■ Exercise prompt
Copying exactly, give the lines in the material below from the one with "Click the Baidu" to the one with "Click the ЛКС", ends included, and nothing besides.

■ Supplied entries
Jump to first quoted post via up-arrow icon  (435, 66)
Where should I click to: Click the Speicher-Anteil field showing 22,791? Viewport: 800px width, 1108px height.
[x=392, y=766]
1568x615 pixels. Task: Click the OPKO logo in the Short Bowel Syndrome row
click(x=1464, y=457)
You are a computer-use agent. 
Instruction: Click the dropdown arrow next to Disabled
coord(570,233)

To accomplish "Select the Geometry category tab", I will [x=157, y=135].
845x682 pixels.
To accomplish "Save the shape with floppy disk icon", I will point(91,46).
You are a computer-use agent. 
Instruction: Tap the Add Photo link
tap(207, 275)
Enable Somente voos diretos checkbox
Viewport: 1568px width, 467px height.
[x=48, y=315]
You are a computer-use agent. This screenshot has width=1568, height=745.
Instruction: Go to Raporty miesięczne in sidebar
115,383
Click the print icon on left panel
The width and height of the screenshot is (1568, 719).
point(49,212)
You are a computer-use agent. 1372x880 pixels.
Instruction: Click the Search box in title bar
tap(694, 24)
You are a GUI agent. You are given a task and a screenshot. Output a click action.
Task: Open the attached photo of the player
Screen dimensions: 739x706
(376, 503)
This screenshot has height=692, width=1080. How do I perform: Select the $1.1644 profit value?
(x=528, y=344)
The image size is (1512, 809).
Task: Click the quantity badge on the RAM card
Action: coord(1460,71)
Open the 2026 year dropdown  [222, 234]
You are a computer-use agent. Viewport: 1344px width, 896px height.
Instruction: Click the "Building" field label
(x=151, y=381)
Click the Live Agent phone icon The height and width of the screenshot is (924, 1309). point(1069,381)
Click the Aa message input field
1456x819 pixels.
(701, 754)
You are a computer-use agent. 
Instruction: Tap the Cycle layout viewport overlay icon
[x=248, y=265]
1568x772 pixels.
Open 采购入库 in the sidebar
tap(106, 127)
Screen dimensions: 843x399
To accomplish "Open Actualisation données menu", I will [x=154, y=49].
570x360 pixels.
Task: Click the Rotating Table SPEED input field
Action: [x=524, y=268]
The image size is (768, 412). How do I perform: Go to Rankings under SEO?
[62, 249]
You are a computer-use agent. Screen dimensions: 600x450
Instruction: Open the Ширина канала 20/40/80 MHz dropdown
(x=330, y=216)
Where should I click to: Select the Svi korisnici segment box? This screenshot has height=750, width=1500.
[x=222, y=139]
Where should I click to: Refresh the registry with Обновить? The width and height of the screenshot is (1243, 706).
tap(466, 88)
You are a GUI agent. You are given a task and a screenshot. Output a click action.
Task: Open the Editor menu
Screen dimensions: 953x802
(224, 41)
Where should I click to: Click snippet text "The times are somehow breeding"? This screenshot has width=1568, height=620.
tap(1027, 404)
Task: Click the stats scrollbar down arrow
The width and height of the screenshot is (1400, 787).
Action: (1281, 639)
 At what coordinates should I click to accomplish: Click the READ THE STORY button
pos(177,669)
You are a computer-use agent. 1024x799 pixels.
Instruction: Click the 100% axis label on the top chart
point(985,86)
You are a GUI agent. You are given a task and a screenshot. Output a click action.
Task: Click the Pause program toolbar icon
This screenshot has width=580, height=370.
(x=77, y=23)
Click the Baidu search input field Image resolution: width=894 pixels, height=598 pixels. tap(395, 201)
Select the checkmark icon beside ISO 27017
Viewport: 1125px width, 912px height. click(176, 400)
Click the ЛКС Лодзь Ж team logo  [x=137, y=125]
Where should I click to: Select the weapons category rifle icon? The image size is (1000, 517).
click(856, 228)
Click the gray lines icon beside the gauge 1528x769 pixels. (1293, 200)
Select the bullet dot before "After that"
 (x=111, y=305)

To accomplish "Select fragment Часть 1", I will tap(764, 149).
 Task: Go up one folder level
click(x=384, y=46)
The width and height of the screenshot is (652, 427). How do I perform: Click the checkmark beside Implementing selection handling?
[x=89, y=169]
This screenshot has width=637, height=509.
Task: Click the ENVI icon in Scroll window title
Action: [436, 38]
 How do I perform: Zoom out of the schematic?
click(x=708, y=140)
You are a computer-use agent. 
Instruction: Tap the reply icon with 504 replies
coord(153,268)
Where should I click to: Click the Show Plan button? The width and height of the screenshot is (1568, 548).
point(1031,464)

■ Response
Click the Baidu search input field Image resolution: width=894 pixels, height=598 pixels. tap(395, 201)
Select the checkmark icon beside ISO 27017
Viewport: 1125px width, 912px height. click(176, 400)
Click the ЛКС Лодзь Ж team logo  [x=137, y=125]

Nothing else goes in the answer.